▶ **Objectifs**
**1.** Résumez en deux phrases le texte sur Natasha Krenbol.
**2.** Prolongez le texte sur Natasha Krenbol à partir de sa dernière phrase.

▶ **Texte fourni**
--

Natasha Krenbol – « La curiosité de l’ailleurs »

Le Dagda dieu-druide dit Ruadh Rofhessa rouge de la grande science, 25×33,5cm

Les mots me manquent pour décrire ce qui m’a séduit dans les tableaux de Natasha Krenbol. En les voyant pour la première fois j’ai tout de suite eu le sentiment de reconnaitre des sensations profondes que je porte en moi sans bien savoir lesquelles. En général j’arrive assez bien à exprimer ce que je ressens en voyant une œuvre d’art. La forme, les couleurs, la composition, le sujet me plaisent ou pas. Là, hormis mon enthousiasme, je ne peux que me reporter aux analyses qui ont déjà été faites de son œuvre et lui poser des questions qui pourront peut-être m’éclairer. A titre anecdotique j’ai ressenti le même choc en voyant il y a quelques années un tableau au musée de Grenoble. Je me suis arrêté net, littéralement cloué sur place et je suis revenu à plusieurs reprises sur mes pas pour le revoir.

--

▶ **Données enregistrées**
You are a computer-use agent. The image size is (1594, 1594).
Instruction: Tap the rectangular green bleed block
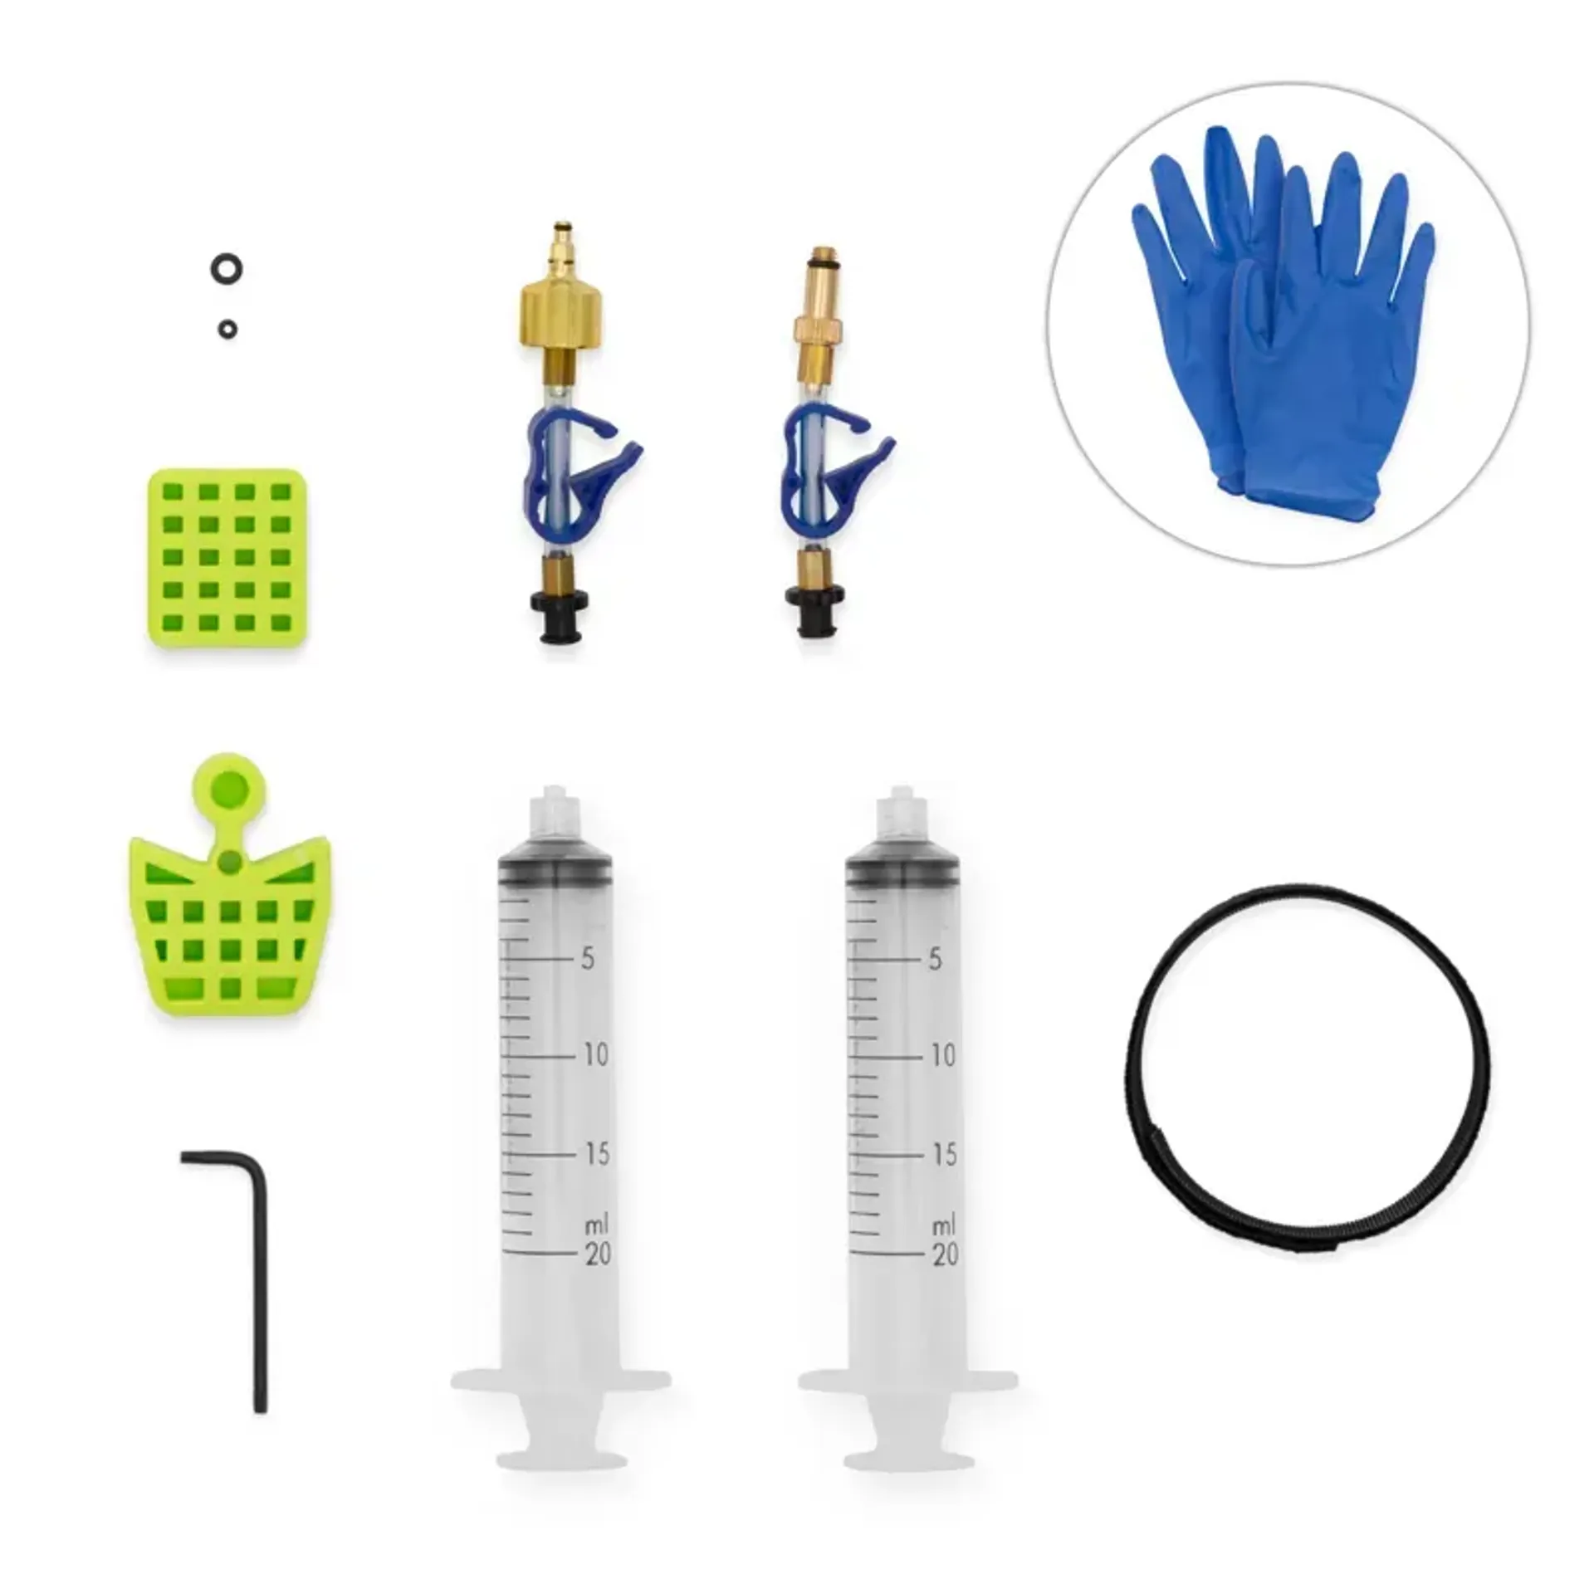pyautogui.click(x=227, y=557)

--

▶ **Corrigé des exercices**
**1.** Face aux tableaux de Natasha Krenbol, le texte décrit le sentiment immédiat de reconnaître des sensations profondes qu'on ne sait pas nommer, alors que d'habitude il est assez facile de dire ce qu'une œuvre d'art fait ressentir. Faute de mots, il ne reste que l'enthousiasme, les analyses déjà faites de cette œuvre et des questions à poser à l'artiste, et le même choc avait été éprouvé quelques années plus tôt devant un tableau du musée de Grenoble.

**2.**
Chechnya blues, 65x54cm

Aujourd’hui, je n’ai plus la moindre idée de ce que représentait ce tableau mais je me souviens très bien du sentiment de force et de complétude qui s’en dégageait. Magie de l’art ! Mais pour en revenir à Natasha Krenbol. Je l’ai découverte lorsqu’elle a exposé dans la librairie-galerie Chant Libre à Montélimar en avril dernier juste après mon exposition à moi. Je me trouvais sur place lorsqu’un grand paquet contenant un de ses tableaux est arrivé. André Zaradski qui est le propriétaire de la galerie l’a ouvert devant moi et avant qu’il n’ait fini de défaire l’emballage, en voyant une partie du tableau, j’étais vendu.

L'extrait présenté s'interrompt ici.